If the query is rewritten to

A = load 'myfile' as (t, u, v);
B = load 'myotherfile' as (x, y, z);
A1 = filter A by t is not null;
B1 = filter B by x is not null;
C = join A1 by t, B1 by x;

then the nulls will be dropped before the join. Since all null keys go to a single reducer, if your key is null even a small percentage of the time the gain can be significant. In one test where the key was null 7% of the time and the data was spread across 200 reducers, we saw a about a 10x speed up in the query by adding the early filters.

Take Advantage of Join Optimizations

Regular Join Optimizations

Optimization for regular joins ensures that the last table in the join is not brought into memory but streamed through instead. Optimization reduces the amount of memory used which means you can avoid spilling the data and also should be able to scale your query to larger data volumes.

To take advantage of this optimization, make sure that the table with the largest number of tuples per key is the last table in your query. In some of our tests we saw 10x performance improvement as the result of this optimization.
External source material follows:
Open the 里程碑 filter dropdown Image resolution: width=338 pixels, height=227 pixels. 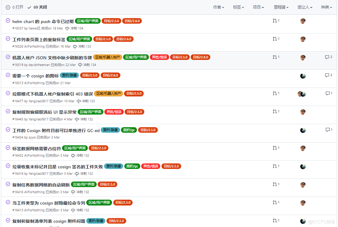(x=281, y=7)
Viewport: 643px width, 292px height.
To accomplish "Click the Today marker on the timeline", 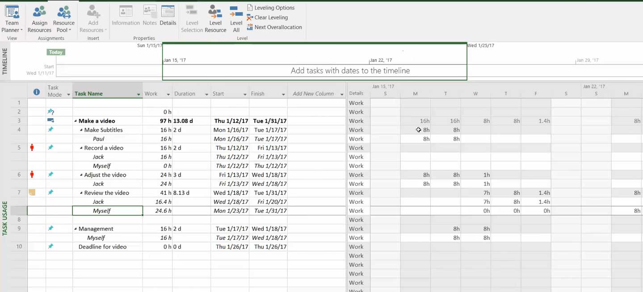I will click(x=56, y=52).
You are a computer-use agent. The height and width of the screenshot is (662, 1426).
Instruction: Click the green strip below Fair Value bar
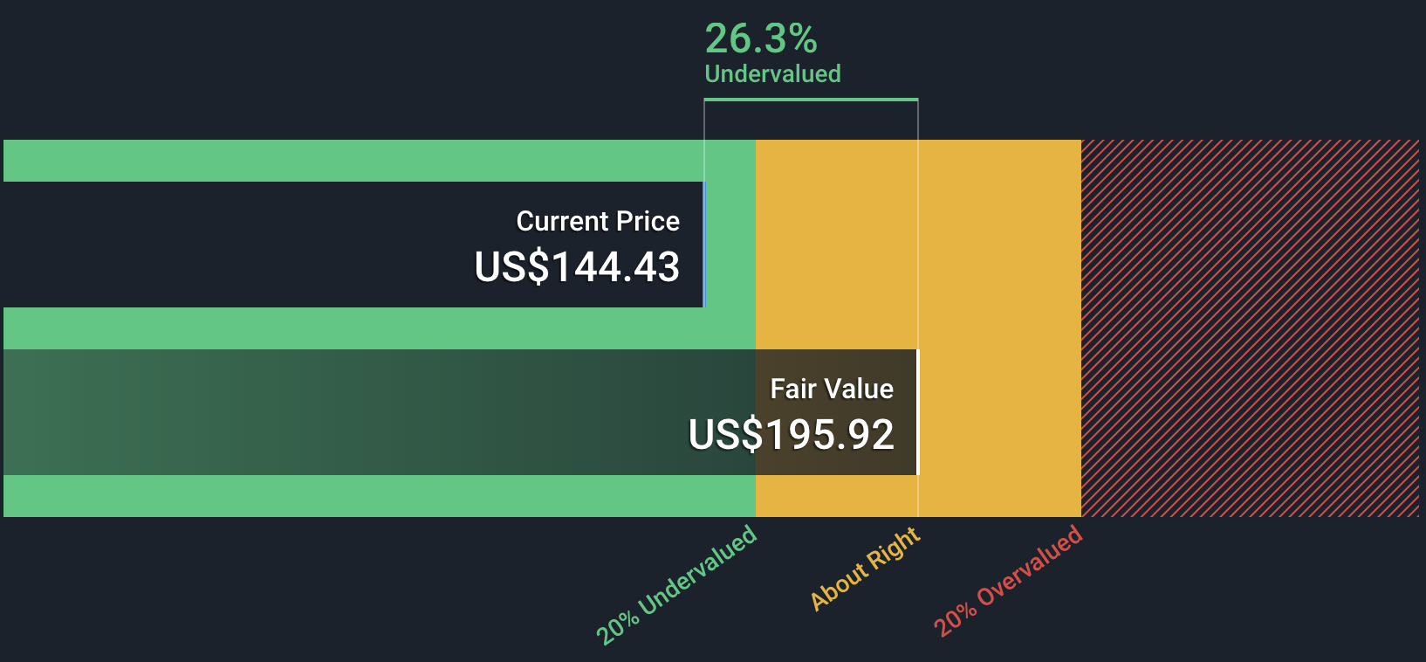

small = load 'small_file' as (t, u, v);
large = load 'large_file' as (x, y, z);
C = join small by t, large by x;

Specialized Join Optimizations

Optimization can also be achieved using fragment replicate joins, skewed joins, and merge joins. For more information see Specialized Joins.

Use the Parallel Features

You can set the number of reduce tasks for the MapReduce jobs generated by Pig using two parallel features. (The parallel features only affect the number of reduce tasks. Map parallelism is determined by the input file, one map for each HDFS block.)
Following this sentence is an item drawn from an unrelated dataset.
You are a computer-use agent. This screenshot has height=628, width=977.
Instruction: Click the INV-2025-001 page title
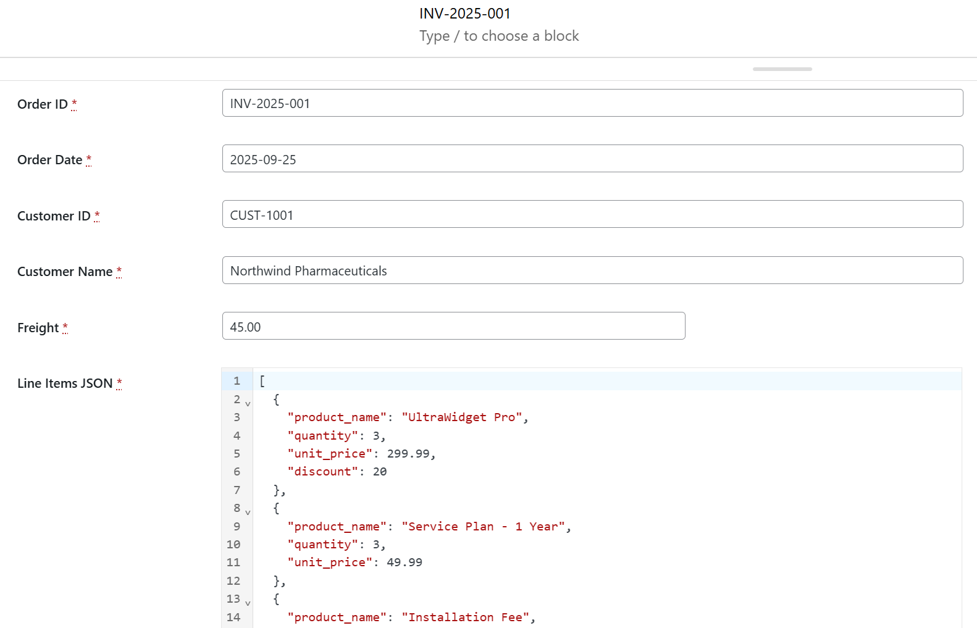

You Set the Number of Reducers

Use the set default parallel command to set the number of reducers at the script level.

Alternatively, use the PARALLEL clause to set the number of reducers at the operator level. (In a script, the value set via the PARALLEL clause will override any value set via "set default parallel.") You can include the PARALLEL clause with any operator that starts a reduce phase: COGROUP, CROSS, DISTINCT, GROUP, JOIN (inner), JOIN (outer), and ORDER BY.
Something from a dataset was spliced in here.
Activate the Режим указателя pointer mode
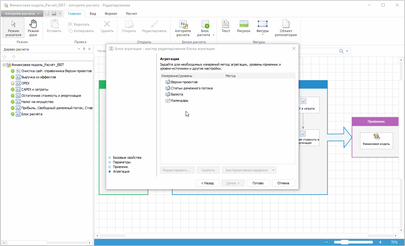pyautogui.click(x=14, y=28)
The number of reducers you need for a particular construct in Pig that forms a MapReduce boundary depends entirely on (1) your data and the number of intermediate keys you are generating in your mappers and (2) the partitioner and distribution of map (combiner) output keys. In the best cases we have seen that a reducer processing about 1 GB of data behaves efficiently.

Let Pig Set the Number of Reducers

If neither "set default parallel" nor the PARALLEL clause are used, Pig sets the number of reducers using a heuristic based on the size of the input data. You can set the values for these properties:

  • pig.exec.reducers.bytes.per.reducer - Defines the number of input bytes per reduce; default value is 1000*1000*1000 (1GB).
  • pig.exec.reducers.max - Defines the upper bound on the number of reducers; default is 999.

The formula, shown below, is very simple and will improve over time. The computed value takes all inputs within the script into account and applies the computed value to all the jobs within Pig script.

#reducers = MIN (pig.exec.reducers.max, total input size (in bytes) / bytes per reducer)

Examples

In this example PARALLEL is used with the GROUP operator.

A = LOAD 'myfile' AS (t, u, v);
B = GROUP A BY t PARALLEL 18;
...

In this example all the MapReduce jobs that get launched use 20 reducers.

SET default_parallel 20;
A = LOAD ‘myfile.txt’ USING PigStorage() AS (t, u, v);
B = GROUP A BY t;
C = FOREACH B GENERATE group, COUNT(A.t) as mycount;
D = ORDER C BY mycount;
STORE D INTO ‘mysortedcount’ USING PigStorage();

Use the LIMIT Operator

Often you are not interested in the entire output but rather a sample or top results. In such cases, using LIMIT can yield a much better performance as we push the limit as high as possible to minimize the amount of data travelling through the pipeline.

Sample:

A = load 'myfile' as (t, u, v);
B = limit A 500;

Top results:

A = load 'myfile' as (t, u, v);
B = order A by t;
C = limit B 500;

Prefer DISTINCT over GROUP BY/GENERATE

To extract unique values from a column in a relation you can use DISTINCT or GROUP BY/GENERATE. DISTINCT is the preferred method; it is faster and more efficient.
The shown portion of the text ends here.